In a 2D picture, an SVM draws a line called a decision boundary between two classes of points. The closest points to that line are called support vectors, and they control where the boundary goes. The distance from the boundary to these closest points is called the margin, and the SVM tries to make this margin as large as possible.
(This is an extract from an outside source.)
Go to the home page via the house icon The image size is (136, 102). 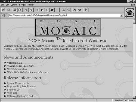tap(52, 10)
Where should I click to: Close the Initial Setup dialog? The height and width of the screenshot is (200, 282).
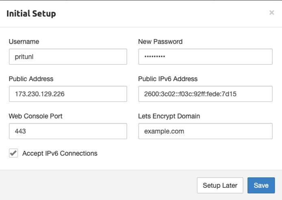[x=271, y=13]
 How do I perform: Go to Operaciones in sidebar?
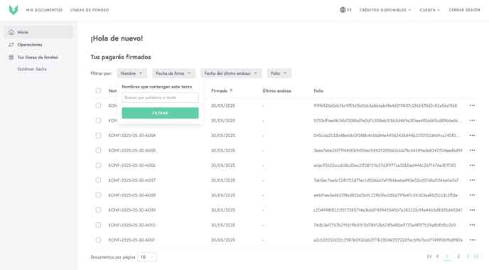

When the data cannot be separated by a straight line, SVMs can use kernels to create curved boundaries in a transformed feature space.

Key Facts

  • An SVM classifies data by finding a decision boundary that separates classes.
  • For a line in 2D, a decision boundary can be written as w1x1 + w2x2 + b = 0.
  • The predicted class is often based on the sign of f(x) = w · x + b.
  • The margin is the distance between the decision boundary and the nearest training points.
  • Support vectors are the closest data points to the boundary and have the biggest influence on the model.
  • For linearly separable data, the margin width is 2 / ||w||, so maximizing the margin means minimizing ||w||.

Vocabulary

Support Vector Machine
A machine learning algorithm that finds a boundary with the widest margin to separate data into classes.
Decision Boundary
The line, plane, or surface that a model uses to separate one predicted class from another.
Support Vector
A training data point closest to the decision boundary that helps determine the boundary's position.
Margin
The gap between the decision boundary and the nearest data points from each class.
Kernel
A function that lets an SVM create a nonlinear boundary by comparing data as if it were in a higher-dimensional space.

Common Mistakes to Avoid

  • Choosing the line that merely separates the points, not the one with the widest margin, is wrong because SVMs look for the most confident separation, not just any separation.
  • Thinking every data point controls the boundary is wrong because only the support vectors have the strongest effect on where the boundary is placed.
  • Assuming SVMs can only draw straight lines is wrong because kernels allow SVMs to make curved decision boundaries for nonlinear patterns.
  • Ignoring feature scaling is wrong because SVMs use distances, so features with large numerical ranges can unfairly dominate the model.

Practice Questions

  1. 1 A decision boundary is f(x) = 2x1 - x2 + 1. For the point (3, 4), calculate f(x) and predict the class if positive values mean Class A and negative values mean Class B.
  2. 2 An SVM has ||w|| = 0.5 for a linearly separable dataset. Use margin width = 2 / ||w|| to find the margin width.
  3. 3 Two possible separating lines both classify all training points correctly. Line 1 has a small margin, and Line 2 has a large margin. Explain which line an SVM would choose and why.